A suburban commuter bus in Atlanta showing a trio of state logos. Credit: Maggie Lee
By Maggie Lee
A year after it was set up, metro Atlanta’s transit authority has corralled and evaluated the $27 billion transit wish-lists of 13 counties.
Now the Georgia state Legislature — which long been skeptical of funding transit — can expect a little bit of lobbying for cash.
The ATL Regional Transit Plan classifies transit projects from 13 counties by things like cost and impact, irrespective of county or city lines.
Not everything in the Atlanta-Region Transit Link Authority’s report will get done. Federal and local funds (not the state) have long paid for the bulk of transit in Georgia, and that will still be true for the foreseeable future.
But a former Republican state representative from Cobb County thinks parts of the plan might soon attract state funding, even in a conservative state Legislature with a governor who has called for budget cuts.
The board had some spirited discussions on balancing return on investment versus equity, and on capital expenditure versus operational cost, said Earl Ehrhart, who’s a member of The ATL’s board. He said they landed on a good balance of those things for governing principles.
“I can take those principles and advocate to a conservative-leaning legislature and continue to press for transit,” Ehrhart said Friday, after the board unanimously approved the plan and a companion annual report and audit.
He said transit has got to affect people quickly if it’s going to get public support. That means it can’t be all about heavy rail that would take years and billions of dollars to build.
The plan’s low-cost, high-impact list is heavy on things like bus routes that connect the northeastern and northwestern outer suburbs into Downtown Atlanta.
Ehrhart said any state funding would probably depend on how the state revenue picture looks by the time the budget process starts in January. He suspects that if the governor and the state Legislature are interested, funding would probably start with bonds for relatively inexpensive projects — say $2 million or $3 million park-and-ride lots that could get new riders into the existing transit system very quickly.
(Incidentally, smallish bond fund allocations are how Georgia funds many university and college buildings. During the annual state budget process, a governor suggests some amount of bonds to be sold, leaving the state House and Senate to decide on which libraries to build or labs to equip.)

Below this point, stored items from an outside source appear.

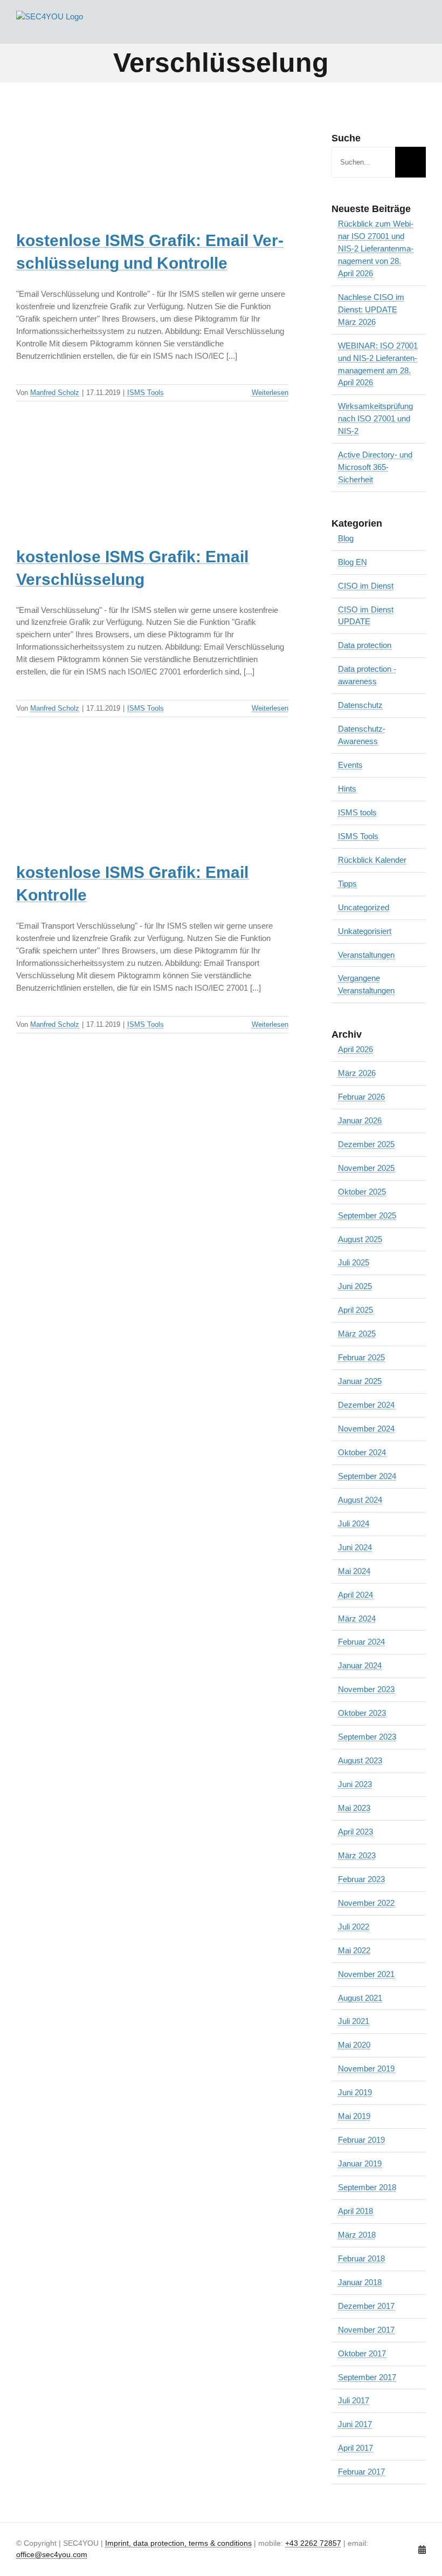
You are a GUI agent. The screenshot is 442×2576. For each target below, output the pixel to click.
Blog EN (352, 562)
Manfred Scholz (54, 393)
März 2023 (357, 1855)
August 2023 (360, 1760)
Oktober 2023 (362, 1713)
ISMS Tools (145, 393)
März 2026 (357, 1073)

Chris Tomlinson, executive director of The ATL also said that the low-cost, high-impact projects could be seen as the best value, but it doesn’t mean the value of the high-cost ones are bad, if they’re also high-impact.
What’s important, he said, is that folks are thinking about how various projects impact the region, even if a bus interchange or park-and-ride sits across the county line.
“If people can advocate across county lines,” Tomlinson said, “that’s progress.”